(Exercise requirements) Would you return the entries exactly, with every line intact?

(Supplied records)
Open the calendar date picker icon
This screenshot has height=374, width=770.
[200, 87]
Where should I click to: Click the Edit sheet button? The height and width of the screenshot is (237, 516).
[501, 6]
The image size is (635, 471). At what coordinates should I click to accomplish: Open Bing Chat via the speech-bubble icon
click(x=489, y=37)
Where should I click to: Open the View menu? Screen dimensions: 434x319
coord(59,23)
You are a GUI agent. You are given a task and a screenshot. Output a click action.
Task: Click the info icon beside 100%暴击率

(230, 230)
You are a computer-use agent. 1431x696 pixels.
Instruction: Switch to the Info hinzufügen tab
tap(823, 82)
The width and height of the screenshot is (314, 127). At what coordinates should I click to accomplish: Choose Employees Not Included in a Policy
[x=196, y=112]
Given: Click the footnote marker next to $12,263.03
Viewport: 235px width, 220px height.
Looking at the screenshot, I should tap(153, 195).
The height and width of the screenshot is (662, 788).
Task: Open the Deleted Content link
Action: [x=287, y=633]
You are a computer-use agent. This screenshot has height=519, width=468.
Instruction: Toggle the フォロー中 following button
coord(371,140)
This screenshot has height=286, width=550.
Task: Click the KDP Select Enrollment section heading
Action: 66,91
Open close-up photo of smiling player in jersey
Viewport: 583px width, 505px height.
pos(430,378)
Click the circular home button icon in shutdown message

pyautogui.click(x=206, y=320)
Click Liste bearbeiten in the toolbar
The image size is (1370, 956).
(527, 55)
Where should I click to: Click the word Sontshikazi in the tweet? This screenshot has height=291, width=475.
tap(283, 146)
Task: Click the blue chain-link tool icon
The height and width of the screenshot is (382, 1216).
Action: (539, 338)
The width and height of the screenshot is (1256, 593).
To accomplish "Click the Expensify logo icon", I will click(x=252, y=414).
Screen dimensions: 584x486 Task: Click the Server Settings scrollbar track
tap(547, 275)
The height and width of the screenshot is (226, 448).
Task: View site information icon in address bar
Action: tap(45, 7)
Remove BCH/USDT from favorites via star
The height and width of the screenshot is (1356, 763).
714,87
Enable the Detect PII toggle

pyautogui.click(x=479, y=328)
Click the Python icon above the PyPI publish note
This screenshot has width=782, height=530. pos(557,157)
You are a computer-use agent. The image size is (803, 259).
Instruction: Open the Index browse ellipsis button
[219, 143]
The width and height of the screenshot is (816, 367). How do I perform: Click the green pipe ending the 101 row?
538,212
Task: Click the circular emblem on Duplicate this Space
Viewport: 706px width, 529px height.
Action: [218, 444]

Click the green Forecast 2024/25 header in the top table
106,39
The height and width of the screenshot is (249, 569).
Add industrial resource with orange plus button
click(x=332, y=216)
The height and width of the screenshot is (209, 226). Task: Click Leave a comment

(Written response)
Open the calendar date picker icon
This screenshot has height=374, width=770.
[200, 87]
Where should I click to: Click the Edit sheet button? The height and width of the screenshot is (237, 516).
[501, 6]
The image size is (635, 471). At what coordinates should I click to accomplish: Open Bing Chat via the speech-bubble icon
click(x=489, y=37)
Where should I click to: Open the View menu? Screen dimensions: 434x319
coord(59,23)
You are a GUI agent. You are given a task and a screenshot. Output a click action.
Task: Click the info icon beside 100%暴击率

(230, 230)
You are a computer-use agent. 1431x696 pixels.
Instruction: Switch to the Info hinzufügen tab
tap(823, 82)
The width and height of the screenshot is (314, 127). At what coordinates should I click to accomplish: Choose Employees Not Included in a Policy
[x=196, y=112]
Given: Click the footnote marker next to $12,263.03
Viewport: 235px width, 220px height.
Looking at the screenshot, I should tap(153, 195).
The height and width of the screenshot is (662, 788).
Task: Open the Deleted Content link
Action: [x=287, y=633]
You are a computer-use agent. This screenshot has height=519, width=468.
Instruction: Toggle the フォロー中 following button
coord(371,140)
This screenshot has height=286, width=550.
Task: Click the KDP Select Enrollment section heading
Action: 66,91
Open close-up photo of smiling player in jersey
Viewport: 583px width, 505px height.
pos(430,378)
Click the circular home button icon in shutdown message

pyautogui.click(x=206, y=320)
Click Liste bearbeiten in the toolbar
The image size is (1370, 956).
(527, 55)
Where should I click to: Click the word Sontshikazi in the tweet? This screenshot has height=291, width=475.
tap(283, 146)
Task: Click the blue chain-link tool icon
The height and width of the screenshot is (382, 1216).
Action: (539, 338)
The width and height of the screenshot is (1256, 593).
To accomplish "Click the Expensify logo icon", I will click(x=252, y=414).
Screen dimensions: 584x486 Task: Click the Server Settings scrollbar track
tap(547, 275)
The height and width of the screenshot is (226, 448).
Task: View site information icon in address bar
Action: tap(45, 7)
Remove BCH/USDT from favorites via star
The height and width of the screenshot is (1356, 763).
714,87
Enable the Detect PII toggle

pyautogui.click(x=479, y=328)
Click the Python icon above the PyPI publish note
This screenshot has width=782, height=530. pos(557,157)
You are a computer-use agent. The image size is (803, 259).
Instruction: Open the Index browse ellipsis button
[219, 143]
The width and height of the screenshot is (816, 367). How do I perform: Click the green pipe ending the 101 row?
538,212
Task: Click the circular emblem on Duplicate this Space
Viewport: 706px width, 529px height.
Action: [218, 444]

Click the green Forecast 2024/25 header in the top table
106,39
The height and width of the screenshot is (249, 569).
Add industrial resource with orange plus button
click(x=332, y=216)
The height and width of the screenshot is (209, 226). Task: Click Leave a comment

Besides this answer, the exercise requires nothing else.